Performance

openpyxl attempts to balance functionality and performance. Where in doubt, we have focused on functionality over optimisation: performance tweaks are easier once an API has been established. Memory use is fairly high in comparison with other libraries and applications and is approximately 50 times the original file size, e.g. 2.5 GB for a 50 MB Excel file. As many use cases involve either only reading or writing files, the Optimised Modes modes mean this is less of a problem.

Benchmarks

All benchmarks are synthetic and extremely dependent upon the hardware but they can nevertheless give an indication.

Write Performance

The benchmark code can be adjusted to use more sheets and adjust the proportion of data that is strings. Because the version of Python being used can also significantly affect performance, a driver script can also be used to test with different Python versions with a tox environment.

> _Data entries_:
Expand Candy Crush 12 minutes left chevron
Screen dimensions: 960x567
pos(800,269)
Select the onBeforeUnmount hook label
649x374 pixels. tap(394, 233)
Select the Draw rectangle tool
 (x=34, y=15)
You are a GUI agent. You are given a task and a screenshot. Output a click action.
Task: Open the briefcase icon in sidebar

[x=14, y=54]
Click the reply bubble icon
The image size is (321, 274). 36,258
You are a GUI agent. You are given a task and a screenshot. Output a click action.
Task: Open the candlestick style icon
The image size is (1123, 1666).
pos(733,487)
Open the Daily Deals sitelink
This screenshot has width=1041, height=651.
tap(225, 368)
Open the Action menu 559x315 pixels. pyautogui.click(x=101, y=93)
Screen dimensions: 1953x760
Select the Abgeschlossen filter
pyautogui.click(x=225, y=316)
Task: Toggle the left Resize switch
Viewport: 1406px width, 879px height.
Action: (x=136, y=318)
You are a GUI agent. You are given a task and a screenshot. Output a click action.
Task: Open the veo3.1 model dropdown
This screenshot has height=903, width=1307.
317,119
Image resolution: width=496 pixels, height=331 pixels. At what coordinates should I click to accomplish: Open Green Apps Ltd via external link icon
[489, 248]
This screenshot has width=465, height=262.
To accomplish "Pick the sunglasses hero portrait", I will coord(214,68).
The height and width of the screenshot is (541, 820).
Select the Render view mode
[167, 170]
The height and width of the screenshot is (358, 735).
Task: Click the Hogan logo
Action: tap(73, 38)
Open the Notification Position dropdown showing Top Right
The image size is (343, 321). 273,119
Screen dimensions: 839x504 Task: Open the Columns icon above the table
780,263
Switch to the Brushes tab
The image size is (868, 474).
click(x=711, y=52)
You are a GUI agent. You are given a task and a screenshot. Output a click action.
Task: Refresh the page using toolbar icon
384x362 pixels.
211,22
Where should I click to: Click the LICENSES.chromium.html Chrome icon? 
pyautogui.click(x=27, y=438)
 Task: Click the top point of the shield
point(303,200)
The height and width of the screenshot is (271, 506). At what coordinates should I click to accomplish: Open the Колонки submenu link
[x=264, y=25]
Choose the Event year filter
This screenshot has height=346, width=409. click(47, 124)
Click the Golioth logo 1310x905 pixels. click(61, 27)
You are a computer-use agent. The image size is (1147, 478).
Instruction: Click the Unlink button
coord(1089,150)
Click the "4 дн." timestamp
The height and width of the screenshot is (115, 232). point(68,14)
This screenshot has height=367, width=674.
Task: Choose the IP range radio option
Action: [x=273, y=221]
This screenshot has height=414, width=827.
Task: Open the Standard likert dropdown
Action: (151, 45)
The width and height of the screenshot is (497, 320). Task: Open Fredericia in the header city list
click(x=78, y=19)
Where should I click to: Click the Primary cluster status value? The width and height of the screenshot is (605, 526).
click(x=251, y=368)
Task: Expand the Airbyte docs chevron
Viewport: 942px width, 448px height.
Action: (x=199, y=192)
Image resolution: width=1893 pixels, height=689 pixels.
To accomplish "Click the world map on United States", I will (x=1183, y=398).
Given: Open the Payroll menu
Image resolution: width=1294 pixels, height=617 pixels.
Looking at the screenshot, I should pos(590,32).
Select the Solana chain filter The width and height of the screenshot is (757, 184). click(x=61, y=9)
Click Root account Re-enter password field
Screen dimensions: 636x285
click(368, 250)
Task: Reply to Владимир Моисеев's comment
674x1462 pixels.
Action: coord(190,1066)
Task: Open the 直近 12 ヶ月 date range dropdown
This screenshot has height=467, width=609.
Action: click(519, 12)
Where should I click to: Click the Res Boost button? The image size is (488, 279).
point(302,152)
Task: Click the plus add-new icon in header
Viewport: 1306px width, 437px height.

> _Task instructions_: List every section heading in the openpyxl performance excerpt.

> _Response for this exercise_:
Performance
Benchmarks
Write Performance